Fasten ist beides: Loslassen und Festhalten.
Woran will ich festhalten, wenn ich mit leichtem Gepäck reise?
„Ich richtete mein Gesicht zu Gott, dem Herrn“ - so der alttestamentliche Vers, mit dem ich
diesen Gottesdienst begonnen habe.
Das ist die Ausrichtung, die unsere vierzigtätige Reise hat.
Nur, wenn ich weiß, dass das 1 Prozent genug ist zum Leben, kann ich die 99% getrost rausschmeißen.
Das Sich-Hinwenden zu Gott, auf ihn Schauen, ist das, was die christliche Fastenzeit ausmacht
und auch von anderen Fastenprojekten unterscheidet – so sinnvoll diese aus sein mögen.
Wir beginnen diese 40 Tage gerade nicht damit, dass wir das Vertrauen in unsere eigenen
Selbstheilungskräfte beteuern, nicht damit, dass wir unsere guten Vorsätze benennen.
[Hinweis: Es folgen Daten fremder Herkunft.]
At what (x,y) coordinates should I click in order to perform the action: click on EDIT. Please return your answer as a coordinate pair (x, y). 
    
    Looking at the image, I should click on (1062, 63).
Nein, wir
beginnen die Fastenzeit damit, dass wir uns auf Gott beziehen, den anrufen, der durch die
Heilsgeschichte hindurch seine Treue gezeigt hat und uns Menschen treu bleibt. Damit wird
deutlich: Fastenzeit ist nicht eine Art von religiösem Trainingslager, sondern erneute Ausrichtung auf Gott. Ansonsten würden wir uns doch wieder nur um uns selbst drehen. Ansonsten
könnte jedes Fastenvorhaben ganz schnell zu einem zusätzlichen Punkt auf der To-do-Liste und
damit zu eher zu einer weiteren Belastung werden, statt Ent-Lastung zu schaffen.
Leichtes Gepäck. Das wünsche ich uns, wenn wir uns auf den Weg in die 40 Tage Fastenzeit
machen.
Was müssen wir zurück lassen, damit wir frei werden?
Welchen Ballast können wir getrost über Bord werfen?
Welche schlechte Gewohnheit wollen wir loswerden?
Damit wir frei und offen werden für den, der uns festhält und an dem wir festhalten. Amen.